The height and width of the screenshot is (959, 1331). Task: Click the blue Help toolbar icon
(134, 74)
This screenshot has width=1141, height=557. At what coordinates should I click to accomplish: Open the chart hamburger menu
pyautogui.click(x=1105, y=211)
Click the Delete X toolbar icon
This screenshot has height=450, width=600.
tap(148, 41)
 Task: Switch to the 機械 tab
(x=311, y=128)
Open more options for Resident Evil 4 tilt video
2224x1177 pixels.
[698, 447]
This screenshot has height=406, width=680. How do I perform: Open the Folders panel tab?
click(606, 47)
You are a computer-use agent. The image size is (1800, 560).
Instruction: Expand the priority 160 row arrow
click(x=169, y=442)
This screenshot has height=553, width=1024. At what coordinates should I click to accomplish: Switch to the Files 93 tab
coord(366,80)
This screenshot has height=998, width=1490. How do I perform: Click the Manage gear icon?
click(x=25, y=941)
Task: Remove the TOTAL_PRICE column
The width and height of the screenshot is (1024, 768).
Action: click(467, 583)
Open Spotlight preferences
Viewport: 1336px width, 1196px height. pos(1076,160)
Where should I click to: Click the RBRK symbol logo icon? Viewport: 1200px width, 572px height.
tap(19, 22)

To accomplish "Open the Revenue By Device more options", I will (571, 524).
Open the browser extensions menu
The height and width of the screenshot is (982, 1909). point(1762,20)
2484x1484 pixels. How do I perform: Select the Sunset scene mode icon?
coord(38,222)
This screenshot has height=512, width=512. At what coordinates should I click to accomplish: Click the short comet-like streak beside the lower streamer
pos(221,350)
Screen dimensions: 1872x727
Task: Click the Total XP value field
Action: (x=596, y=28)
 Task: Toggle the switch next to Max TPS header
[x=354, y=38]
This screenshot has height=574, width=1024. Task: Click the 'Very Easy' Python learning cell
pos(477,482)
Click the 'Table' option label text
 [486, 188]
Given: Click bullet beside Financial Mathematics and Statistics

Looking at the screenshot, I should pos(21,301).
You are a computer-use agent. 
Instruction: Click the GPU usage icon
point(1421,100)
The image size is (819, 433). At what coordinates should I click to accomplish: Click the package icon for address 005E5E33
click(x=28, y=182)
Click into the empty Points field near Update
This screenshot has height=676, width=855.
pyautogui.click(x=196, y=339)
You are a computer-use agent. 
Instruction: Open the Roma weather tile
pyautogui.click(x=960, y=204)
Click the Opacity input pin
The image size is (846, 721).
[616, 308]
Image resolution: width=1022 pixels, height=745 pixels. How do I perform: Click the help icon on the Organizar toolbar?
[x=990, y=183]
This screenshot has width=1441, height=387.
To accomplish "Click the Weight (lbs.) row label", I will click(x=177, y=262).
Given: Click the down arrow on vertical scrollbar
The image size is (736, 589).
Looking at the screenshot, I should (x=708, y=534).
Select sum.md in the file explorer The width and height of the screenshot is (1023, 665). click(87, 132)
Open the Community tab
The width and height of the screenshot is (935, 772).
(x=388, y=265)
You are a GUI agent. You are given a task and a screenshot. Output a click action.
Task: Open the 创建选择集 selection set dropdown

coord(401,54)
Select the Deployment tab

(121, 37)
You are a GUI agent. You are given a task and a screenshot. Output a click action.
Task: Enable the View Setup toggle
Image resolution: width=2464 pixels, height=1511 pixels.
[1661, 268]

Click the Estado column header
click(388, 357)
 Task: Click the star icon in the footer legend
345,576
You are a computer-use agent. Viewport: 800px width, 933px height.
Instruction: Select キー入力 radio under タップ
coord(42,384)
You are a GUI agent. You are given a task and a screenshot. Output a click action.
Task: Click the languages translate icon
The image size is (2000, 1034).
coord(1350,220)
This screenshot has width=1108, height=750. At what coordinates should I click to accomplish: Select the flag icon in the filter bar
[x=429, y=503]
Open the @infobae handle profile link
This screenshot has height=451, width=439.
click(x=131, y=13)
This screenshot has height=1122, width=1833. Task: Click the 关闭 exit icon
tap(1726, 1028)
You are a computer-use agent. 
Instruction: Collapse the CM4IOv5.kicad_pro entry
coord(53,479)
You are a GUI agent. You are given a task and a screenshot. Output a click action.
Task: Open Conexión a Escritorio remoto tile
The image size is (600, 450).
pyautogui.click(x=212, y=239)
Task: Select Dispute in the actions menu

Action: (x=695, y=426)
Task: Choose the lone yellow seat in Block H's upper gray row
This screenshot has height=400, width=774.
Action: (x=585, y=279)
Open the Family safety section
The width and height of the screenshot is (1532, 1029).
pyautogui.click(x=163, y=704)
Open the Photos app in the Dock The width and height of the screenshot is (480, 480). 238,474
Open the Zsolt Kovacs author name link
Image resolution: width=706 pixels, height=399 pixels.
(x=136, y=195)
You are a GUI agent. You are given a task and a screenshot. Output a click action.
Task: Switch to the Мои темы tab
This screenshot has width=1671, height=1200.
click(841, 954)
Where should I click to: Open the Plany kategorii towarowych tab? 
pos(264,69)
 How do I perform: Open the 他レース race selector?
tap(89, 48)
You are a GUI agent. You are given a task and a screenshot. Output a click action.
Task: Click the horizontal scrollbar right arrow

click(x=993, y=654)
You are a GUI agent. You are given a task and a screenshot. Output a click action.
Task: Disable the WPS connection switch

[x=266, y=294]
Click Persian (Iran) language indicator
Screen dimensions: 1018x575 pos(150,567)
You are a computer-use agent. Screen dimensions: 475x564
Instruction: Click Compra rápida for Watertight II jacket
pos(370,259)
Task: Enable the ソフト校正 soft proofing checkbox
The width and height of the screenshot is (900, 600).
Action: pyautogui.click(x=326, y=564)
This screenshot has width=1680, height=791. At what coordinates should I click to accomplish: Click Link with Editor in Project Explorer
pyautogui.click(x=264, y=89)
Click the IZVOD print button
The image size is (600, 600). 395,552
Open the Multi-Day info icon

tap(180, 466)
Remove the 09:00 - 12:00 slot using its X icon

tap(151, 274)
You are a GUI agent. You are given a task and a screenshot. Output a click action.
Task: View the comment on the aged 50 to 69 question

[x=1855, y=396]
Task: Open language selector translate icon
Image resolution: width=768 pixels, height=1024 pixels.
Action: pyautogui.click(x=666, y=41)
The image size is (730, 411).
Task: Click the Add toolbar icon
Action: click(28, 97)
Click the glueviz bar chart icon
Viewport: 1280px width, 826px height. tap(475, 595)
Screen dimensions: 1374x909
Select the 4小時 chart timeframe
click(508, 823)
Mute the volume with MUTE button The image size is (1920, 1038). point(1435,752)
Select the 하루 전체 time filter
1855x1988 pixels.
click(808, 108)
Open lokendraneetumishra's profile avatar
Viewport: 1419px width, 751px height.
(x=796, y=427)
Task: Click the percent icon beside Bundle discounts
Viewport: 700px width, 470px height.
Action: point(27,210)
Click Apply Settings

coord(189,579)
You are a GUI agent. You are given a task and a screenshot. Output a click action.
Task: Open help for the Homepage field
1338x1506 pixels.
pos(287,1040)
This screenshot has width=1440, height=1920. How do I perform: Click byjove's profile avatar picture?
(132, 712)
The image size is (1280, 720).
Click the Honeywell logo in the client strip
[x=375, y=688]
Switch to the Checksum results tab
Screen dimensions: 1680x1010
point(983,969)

•••

Starting from the data above, filter for lines with "translate" and copy each one.

TASK RESULT
Task: Click the languages translate icon
Task: Open language selector translate icon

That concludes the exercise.